Goal: In the weather modeling walkthrough below, write out word for word the passage starting with "Creating our Recipe" and going on through "variables for analysis.".

For our final visual, we’re going to take a look at the distribution of cloud cover. In general, we expect Cloudy and Rainy weather types to have higher cloud cover, while Sunny weather should show lower cloud cover.

weather %>%
  ggplot(aes(x = cloudcover, fill = weather_type)) +
  geom_bar(bins = 30, color = "black") +
  scale_fill_brewer(palette = "Set3") +
  xlab("Cloud Cover") +
  ylab("Proportion") +
  ggtitle("Cloud Cover Distribution Across Weather Types") +
  theme_minimal() +
  theme(plot.title = element_text(hjust=0.5))

As expected, Overcast conditions are dominated by Cloudy, Rainy, and Snowy weather types, indicating high cloud coverage typically associated with these conditions. Meanwhile, sunny weather is primarily seen in the Clear cloud cover category, reflecting minimal cloud conditions. I found it interesting that the Party Cloudy category shows a balanced mixture of all the weather types, but it makes sense since this cloud cover state often serves as a transitional phase for preceding rain, or sigfnaling a shift towards clearer skies. The Clear category is entirely made up of sunny weather, reinforcing the idea between minimal cloud cover and fair weather.

Setting Up Our Models ⏫

With our data exploration complete and key variables identified, we’re ready to start building the predictive models. We’ll begin by splitting our data into training and testing sets to evaluate model performance effectively. Next we’ll set up a preprocessing recipe to standardize and prepare the features for modeling. Finally, we’ll implement cross-validation to ensure our models are robust and generalize well across different subsets of the dataset. Let’s dive in and start training!

Data Split

As we move into model building, our first task is to split the dataset into two parts: a training set (70%) for developing the models, and a testing (30%) that will be used later to evaluate their performance. We’ll start by setting a random seed to ensure that the split is reproducible every time we run the process. Then, we’ll perform a stratified split to maintain the balance of our target variable weather_type across both sets, ensuring fair and consistent evaluation during testing.

#Set seed
set.seed(1178)

#Split into training and testing set
weather_split <- weather%>%
  initial_split(prop = 0.70, strata = weather_type)

weather_train <- training(weather_split) 
weather_test <- testing(weather_split)

Let’s first take a look at the dimensions of our training and testing set. For our training set, we see that we have 9240 observations which is about 70% of our weather dataset.

#Dimensions of testing set
dim(weather_train) #9240

## [1] 9240   11

And for our testing set, we have 3960 observations which is about 30% of our weather dataset.

# Dimensions of training set
dim(weather_test) #3960

## [1] 3960   11

Creating our Recipe 🥣

To ensure consistency across all models, we’ll create a recipe for preprocessing our data, adjusting it only when necessary for specific models. This recipe will standardize the predictors and prepare the categorical variables for analysis.

The predictors selected for our recipe include temp, humidity, windspeed, precip, cloudcover, atmospres, uvindex, season, visibility, and location. These variables were chosen based on their relevance to predicting weather types as observed in our exploratory analysis.

Dataset extract:
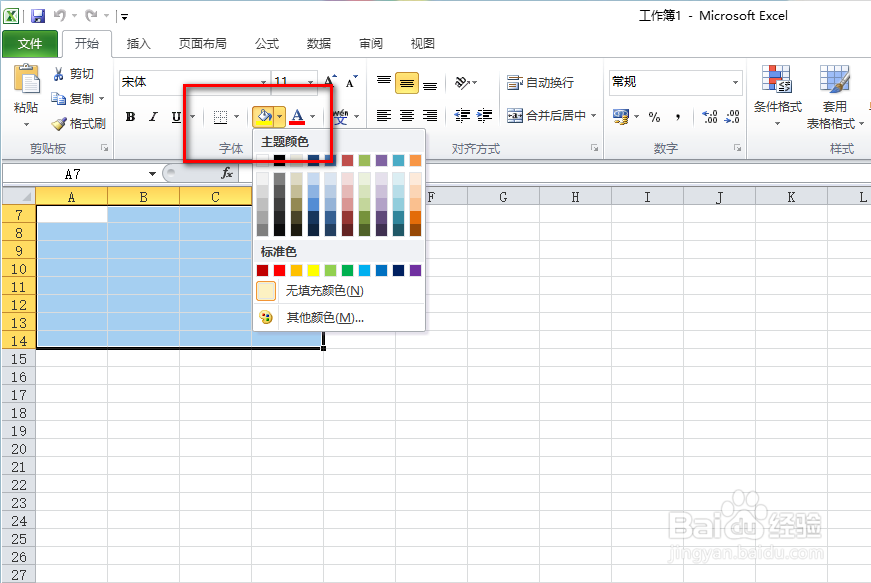
Task: Switch to the 插入 ribbon tab
Action: 138,44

Written response:
Creating our Recipe 🥣

To ensure consistency across all models, we’ll create a recipe for preprocessing our data, adjusting it only when necessary for specific models. This recipe will standardize the predictors and prepare the categorical variables for analysis.